2.在NCBI网站上找到p16基因序列,利用MethPrimer软件对p16基因进行CpG岛分析,根据分析结果用Primer5.0软件对p16基因外显子1、2的CpG岛分别设计引物。
3.提取DNA经亚硫酸氢盐处理后,对p16基因不同片段分别进行PCR扩增,所得扩增产物经琼脂糖凝胶回收纯化、甲酸裂解后,用LC-MS/MS进行分析。
4.组织经固定、包埋及切片,应用免疫组织化学S-P染色法检测P16蛋白在结直肠癌组织及癌旁组织中的表达情况。对实验结果进行统计学分析。
[结果]
1.对p16基因进行CpG岛分析,发现基因exon1和exon2均含有密度较高的CpG岛,分别对各区域进行引物设计及PCR,成功扩增出p16 exon1(392bp)和exon2(333bp)。

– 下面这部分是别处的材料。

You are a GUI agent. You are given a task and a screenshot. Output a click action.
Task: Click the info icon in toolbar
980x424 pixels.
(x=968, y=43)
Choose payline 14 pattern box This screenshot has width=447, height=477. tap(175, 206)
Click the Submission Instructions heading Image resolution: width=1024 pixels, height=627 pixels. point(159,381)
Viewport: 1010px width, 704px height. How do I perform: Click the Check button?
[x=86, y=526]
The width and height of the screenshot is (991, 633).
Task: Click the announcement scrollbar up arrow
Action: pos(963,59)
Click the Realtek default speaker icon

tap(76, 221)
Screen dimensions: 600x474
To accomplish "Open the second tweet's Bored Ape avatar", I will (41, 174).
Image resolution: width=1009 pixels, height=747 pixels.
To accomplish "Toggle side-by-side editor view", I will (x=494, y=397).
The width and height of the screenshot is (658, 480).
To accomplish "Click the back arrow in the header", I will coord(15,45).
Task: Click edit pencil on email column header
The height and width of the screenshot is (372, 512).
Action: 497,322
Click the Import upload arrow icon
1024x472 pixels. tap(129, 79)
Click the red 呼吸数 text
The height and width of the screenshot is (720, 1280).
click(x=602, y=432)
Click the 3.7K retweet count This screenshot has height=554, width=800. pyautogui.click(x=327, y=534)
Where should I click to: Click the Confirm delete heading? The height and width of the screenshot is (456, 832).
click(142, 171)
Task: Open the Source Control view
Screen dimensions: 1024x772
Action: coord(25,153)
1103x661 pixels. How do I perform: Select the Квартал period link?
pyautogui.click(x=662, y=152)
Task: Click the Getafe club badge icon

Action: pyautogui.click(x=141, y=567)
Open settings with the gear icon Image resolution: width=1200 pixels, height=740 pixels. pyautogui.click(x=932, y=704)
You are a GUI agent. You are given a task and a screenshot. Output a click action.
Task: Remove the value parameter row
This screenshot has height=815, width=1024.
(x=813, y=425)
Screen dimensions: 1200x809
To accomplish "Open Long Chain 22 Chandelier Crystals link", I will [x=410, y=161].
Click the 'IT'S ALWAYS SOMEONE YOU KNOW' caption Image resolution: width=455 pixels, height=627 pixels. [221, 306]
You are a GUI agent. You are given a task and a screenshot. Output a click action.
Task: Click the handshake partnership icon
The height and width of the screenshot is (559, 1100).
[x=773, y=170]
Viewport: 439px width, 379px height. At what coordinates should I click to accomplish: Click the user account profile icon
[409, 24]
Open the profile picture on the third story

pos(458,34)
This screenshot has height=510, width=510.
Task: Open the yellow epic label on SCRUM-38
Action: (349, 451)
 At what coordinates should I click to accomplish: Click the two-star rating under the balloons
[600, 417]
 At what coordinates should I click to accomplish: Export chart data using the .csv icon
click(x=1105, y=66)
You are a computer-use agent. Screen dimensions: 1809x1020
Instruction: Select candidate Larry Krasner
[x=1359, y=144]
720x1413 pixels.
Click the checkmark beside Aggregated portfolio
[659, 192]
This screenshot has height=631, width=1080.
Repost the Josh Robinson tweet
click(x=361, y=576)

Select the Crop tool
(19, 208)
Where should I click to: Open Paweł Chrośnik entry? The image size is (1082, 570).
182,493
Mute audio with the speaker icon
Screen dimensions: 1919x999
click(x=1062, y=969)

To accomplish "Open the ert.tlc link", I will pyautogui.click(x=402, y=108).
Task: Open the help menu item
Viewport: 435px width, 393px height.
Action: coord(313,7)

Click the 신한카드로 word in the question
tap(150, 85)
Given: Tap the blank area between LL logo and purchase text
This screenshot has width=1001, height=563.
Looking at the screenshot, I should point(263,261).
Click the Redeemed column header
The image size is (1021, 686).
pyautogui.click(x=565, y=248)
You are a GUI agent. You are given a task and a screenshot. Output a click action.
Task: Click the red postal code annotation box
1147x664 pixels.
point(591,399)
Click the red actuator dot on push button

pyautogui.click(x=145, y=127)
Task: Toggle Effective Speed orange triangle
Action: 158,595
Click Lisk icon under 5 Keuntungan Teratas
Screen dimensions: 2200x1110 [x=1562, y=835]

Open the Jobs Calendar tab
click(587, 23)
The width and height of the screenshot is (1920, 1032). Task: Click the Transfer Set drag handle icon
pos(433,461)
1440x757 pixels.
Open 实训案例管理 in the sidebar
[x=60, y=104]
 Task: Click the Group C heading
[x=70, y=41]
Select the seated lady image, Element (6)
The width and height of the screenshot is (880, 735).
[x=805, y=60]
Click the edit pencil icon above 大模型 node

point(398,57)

2.30例结直肠癌患者肿瘤组织和癌旁组织p16 exon1的平均甲基化水平分别为3.58%和3.28%,两者比较差异无统计学意义(P>0.05);而exon2在肿瘤组织和癌旁组织中的平均甲基化水平分别为29.80%和3.47%,差异有显著性统计学意义(P<0.01)。不同的Dukes分期、分化程度、淋巴结转移程度间p16 exon1和exon2的甲基化水平差异无统计学意义(P>0.05)。
3.30例结直肠癌患者肿瘤组织中7例有P16蛋白表达,阳性表达率为23%(7/30);相对应的癌旁正常组织中22例有P16蛋白表达,阳性表达率为73%(22/30)。两者比较差异有显著性统计学意义(P<0.01)。而且P16蛋白表达在不同Dukes分期、淋巴结转移程度和分化程度间差异均有统计学意义(P<0.05)。
[结论]
结直肠癌中p16基因外显子1的甲基化水平无明显改变,而外显子2存在明显的高甲基化。与癌旁正常组织相比,P16蛋白在结直肠癌中呈低表达。这些结果表明,p16基因外显子2的甲基化可能抑制基因表达,而其通过抑制基因的表达参与了结直肠癌的发展,增加了细胞恶性转化的可能。该结果为结直肠癌诊断、治疗及预后标志物的研究提供了科学依据。